= Beginning of Section =

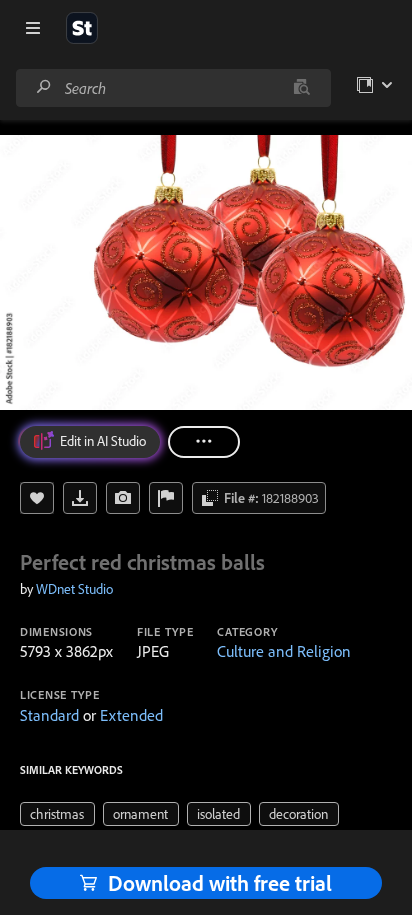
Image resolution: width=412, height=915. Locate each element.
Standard (49, 715)
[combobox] (173, 88)
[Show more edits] (204, 442)
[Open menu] (33, 28)
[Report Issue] (166, 498)
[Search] (44, 87)
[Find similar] (301, 88)
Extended (131, 715)
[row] (57, 814)
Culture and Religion (284, 651)
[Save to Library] (37, 498)
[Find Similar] (123, 498)
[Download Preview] (80, 498)
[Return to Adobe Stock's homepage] (82, 28)
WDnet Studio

= End of Section =

[What you need to do]: If a record holds a picture, leave the picture out and copy the rest exactly.

[Output of the task]:
Image resolution: width=412, height=915. Locate each element.
Standard (49, 715)
[combobox] (173, 88)
[Show more edits] (204, 442)
[Open menu] (33, 28)
[Report Issue] (166, 498)
[Search] (44, 87)
[Find similar] (301, 88)
Extended (131, 715)
[row] (57, 814)
Culture and Religion (284, 651)
[Save to Library] (37, 498)
[Find Similar] (123, 498)
[Download Preview] (80, 498)
[Return to Adobe Stock's homepage] (82, 28)
WDnet Studio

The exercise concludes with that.